Wednesday, July 12, 2017

Piper PA-28R-200, N55612, Father & Daughter Aviation LLC: Accident occurred July 12, 2017 near Pembroke Pines, Broward County, Florida

The National Transportation Safety Board did not travel to the scene of this accident.

Additional Participating Entity:
Federal Aviation Administration / Flight Standards District Office; Miramar, Florida

Aviation Accident Preliminary Report - National Transportation Safety Board: https://app.ntsb.gov/pdf
  
Father & Daughter Aviation LLC: http://registry.faa.gov/N55612

NTSB Identification: ERA17LA266
14 CFR Part 91: General Aviation
Accident occurred Wednesday, July 12, 2017 in Pembroke Pines, FL
Aircraft: PIPER PA28R, registration: N55612
Injuries: 2 Uninjured.

This is preliminary information, subject to change, and may contain errors. Any errors in this report will be corrected when the final report has been completed. NTSB investigators may not have traveled in support of this investigation and used data provided by various sources to prepare this aircraft accident report.

On July 12, 2017, about 1146 eastern daylight time, a Piper PA-28R-200, N55612, was substantially damaged during a forced landing on a levy near Pembroke Pines, Florida. The flight instructor and pilot-rated student were not injured. The airplane was being operated under the provisions of 14 Code of Federal Regulations Part 91 as an instructional flight. Visual meteorological conditions prevailed at the time and no flight plan was filed for the local flight that originated about 1112 from North Perry Airport (HWO), Hollywood, Florida.
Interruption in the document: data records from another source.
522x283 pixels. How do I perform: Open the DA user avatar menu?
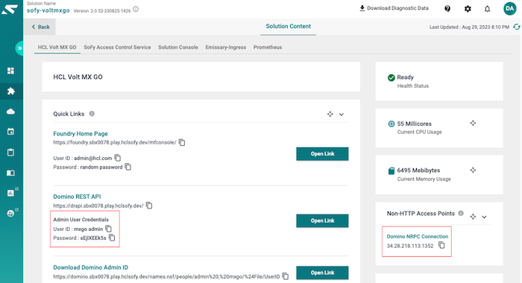click(x=509, y=9)
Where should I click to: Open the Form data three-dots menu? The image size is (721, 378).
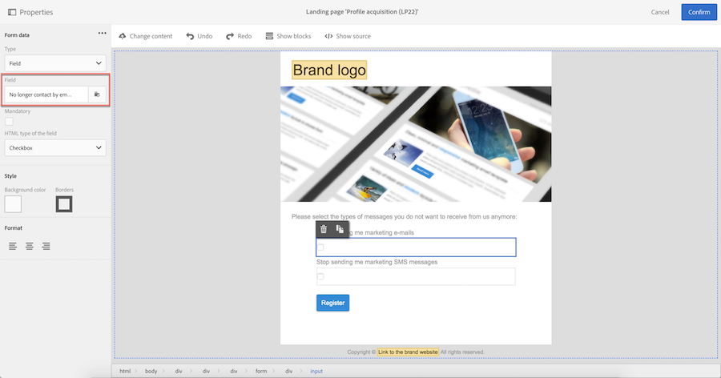pyautogui.click(x=102, y=33)
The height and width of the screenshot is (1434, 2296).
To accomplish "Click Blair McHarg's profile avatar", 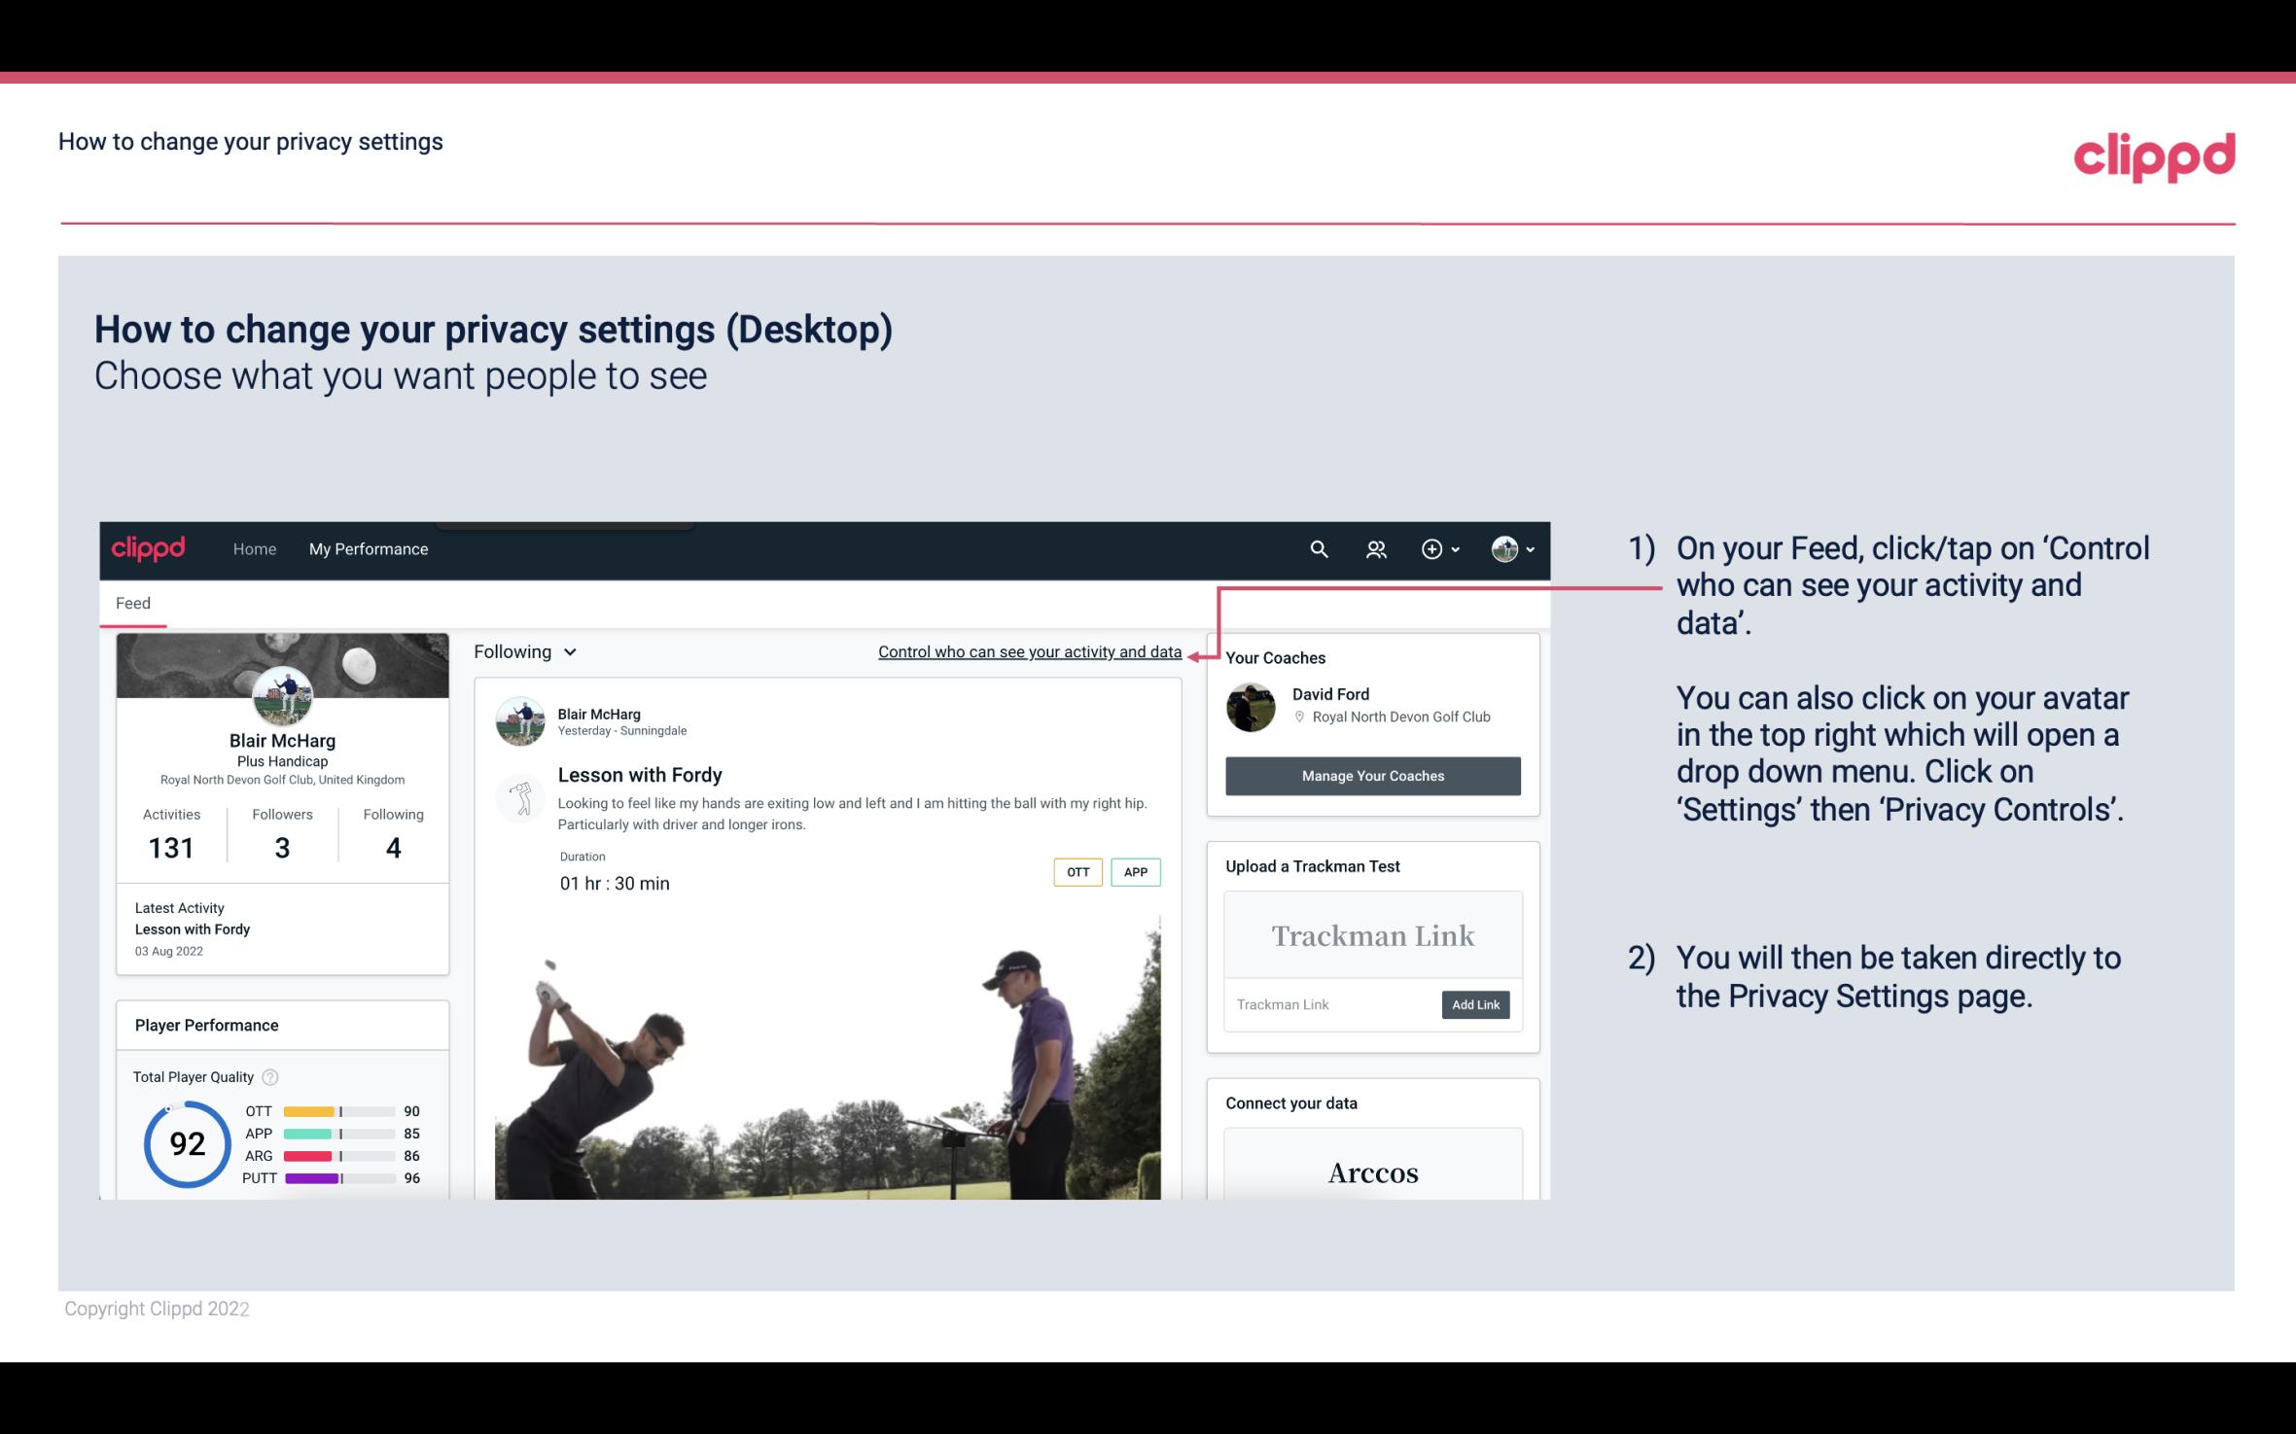I will 282,695.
The flight instructor stated that about 30 minutes into the flight while performing a pre-maneuver checklist, the fuel selector was switched from the right to left tank position. Shortly afterwards the engine began to run rough accompanied by a loss of engine power. The fuel selector was then changed back to the original position which restored engine power. The flight instructor elected to return to HWO, and about 2 minutes after switching to the right tank, the engine lost power again, and could not be restored. He maneuvered the airplane for a forced landing on a nearby levy.

According to the Federal Aviation Administration inspector who examined the accident site, two distinct marks were noted on the sloped portion off the right side of the levy. Farther along the direction of travel, a continuous mark from the left main landing gear was noted on the sloped portion off the left side of the levy. The airplane came to rest on the top of the levy with the right main landing gear collapsed, and no damage to the propeller. Although there was fuel leakage from the right fuel tank due to puncture, an adequate supply of uncontaminated fuel remained in each fuel tank. The engine was started at the site and operated to full power for a short duration with the fuel selector positioned to the left and right position. Safety concerns prevented prolonged engine runs while at the accident site. The fuel selector was retained for further examination.




Two men survived without injuries Wednesday after their Piper single-engine plane made an emergency landing in the Everglades at the edge of western Broward County, authorities said.

The fallen plane prompted rescue helicopters from two counties and the U.S. Coast Guard to help.

First on the scene, about six miles southwest of Interstate 75, was the Coast Guard’s orange MH-65 Dolphin helicopter.

The crew — pilots Lt. Drake Thornton, Lt. Mark Amendolara, flight mechanic L.A. Walker and rescue swimmer Ian Jobs -- were in the middle of patrolling the Atlantic Ocean, looking for migrants or drug smugglers off Miami, when they got the call.

After flying northwest at 130 mph, they were above the sawgrass and the fixed-wing aircraft in about 15 minutes.

“Two crew members were out of the aircraft, and appeared to be making phone calls,” Thornton said of the men. “We landed on the levee a little bit away from them and sent our rescue swimmer to confirm that nobody was injured.”




Amendolara said the levee travels in a north-south direction and the plane was pointed south. Its left wheel appeared damaged.

The crew offered the two men a lift to U.S. Coast Guard Station Miami at Opa Locka Executive Airport, but they wanted to stay with the plane, Thornton said.

“We were happy they were calm and everything was OK,” Amendolara said.

The Coast Guard was soon joined by helicopters from Miami-Dade Fire Rescue and Broward Sheriff Fire Rescue, whose crews checked things out and, not being needed, departed.

It was ultimately determined that the crash happened in Broward County, about a mile west of Everglades Holiday Park which extends west from the end of Griffin Road, Broward Sheriff Fire Rescue spokesman Mike Jachles said.




The Federal Aviation Administration is investigating and said the crash happened about 11:30 a.m.

The Piper is based at North Perry Airport in Hollywood, said Allan Siegel of Broward County Aviation, which manages that air field.

“The tower chief received a mayday transmittal from the aircraft and it ditched west of U.S. 27, about 14 miles west of the airport,” Siegel said.

The plane is registered to a corporation called Father & Daughter Aviation LLC which has an address in an apartment building in the 19300 block of Collins Avenue in Sunny Isles Beach. It was not known how it would be towed out of the Everglades.